_Work item_: Every line from the one with "You are a computer-use" to the final line of the listing below should be repeated exactly, and only those.

_Recorded information_:
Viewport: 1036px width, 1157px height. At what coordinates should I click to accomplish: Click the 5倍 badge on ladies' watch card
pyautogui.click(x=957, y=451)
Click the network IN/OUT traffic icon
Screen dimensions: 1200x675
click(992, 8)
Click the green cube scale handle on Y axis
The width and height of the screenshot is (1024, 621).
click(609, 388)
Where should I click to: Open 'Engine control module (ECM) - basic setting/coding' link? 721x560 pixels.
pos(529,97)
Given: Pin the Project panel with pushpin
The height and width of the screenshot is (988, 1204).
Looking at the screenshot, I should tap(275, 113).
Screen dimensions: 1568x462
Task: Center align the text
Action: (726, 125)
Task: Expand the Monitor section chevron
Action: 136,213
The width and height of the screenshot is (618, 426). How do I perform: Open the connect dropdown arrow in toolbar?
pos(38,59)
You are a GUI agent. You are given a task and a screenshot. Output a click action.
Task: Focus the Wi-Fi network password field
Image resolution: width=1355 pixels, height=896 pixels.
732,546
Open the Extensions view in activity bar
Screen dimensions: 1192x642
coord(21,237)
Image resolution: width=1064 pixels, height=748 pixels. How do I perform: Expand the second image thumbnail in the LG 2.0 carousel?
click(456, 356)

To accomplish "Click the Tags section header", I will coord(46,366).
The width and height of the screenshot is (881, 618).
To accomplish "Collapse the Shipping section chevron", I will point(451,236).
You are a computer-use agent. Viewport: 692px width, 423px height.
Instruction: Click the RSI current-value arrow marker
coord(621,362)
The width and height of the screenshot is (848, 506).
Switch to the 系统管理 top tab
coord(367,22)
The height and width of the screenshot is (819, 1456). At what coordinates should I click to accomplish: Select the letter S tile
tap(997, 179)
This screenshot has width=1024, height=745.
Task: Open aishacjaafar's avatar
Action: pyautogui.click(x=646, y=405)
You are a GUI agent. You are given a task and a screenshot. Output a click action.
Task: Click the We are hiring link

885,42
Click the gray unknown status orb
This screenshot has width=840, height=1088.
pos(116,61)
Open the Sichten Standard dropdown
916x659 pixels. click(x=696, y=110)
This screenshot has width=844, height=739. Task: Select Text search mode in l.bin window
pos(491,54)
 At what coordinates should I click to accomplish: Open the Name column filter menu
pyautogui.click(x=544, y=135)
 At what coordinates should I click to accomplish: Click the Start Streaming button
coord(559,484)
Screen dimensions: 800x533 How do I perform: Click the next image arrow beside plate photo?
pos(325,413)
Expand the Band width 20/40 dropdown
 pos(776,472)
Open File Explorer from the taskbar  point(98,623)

_Task output_:
You are a computer-use agent. Viewport: 692px width, 423px height.
Instruction: Click the RSI current-value arrow marker
coord(621,362)
The width and height of the screenshot is (848, 506).
Switch to the 系统管理 top tab
coord(367,22)
The height and width of the screenshot is (819, 1456). At what coordinates should I click to accomplish: Select the letter S tile
tap(997, 179)
This screenshot has width=1024, height=745.
Task: Open aishacjaafar's avatar
Action: pyautogui.click(x=646, y=405)
You are a GUI agent. You are given a task and a screenshot. Output a click action.
Task: Click the We are hiring link

885,42
Click the gray unknown status orb
This screenshot has width=840, height=1088.
pos(116,61)
Open the Sichten Standard dropdown
916x659 pixels. click(x=696, y=110)
This screenshot has width=844, height=739. Task: Select Text search mode in l.bin window
pos(491,54)
 At what coordinates should I click to accomplish: Open the Name column filter menu
pyautogui.click(x=544, y=135)
 At what coordinates should I click to accomplish: Click the Start Streaming button
coord(559,484)
Screen dimensions: 800x533 How do I perform: Click the next image arrow beside plate photo?
pos(325,413)
Expand the Band width 20/40 dropdown
 pos(776,472)
Open File Explorer from the taskbar  point(98,623)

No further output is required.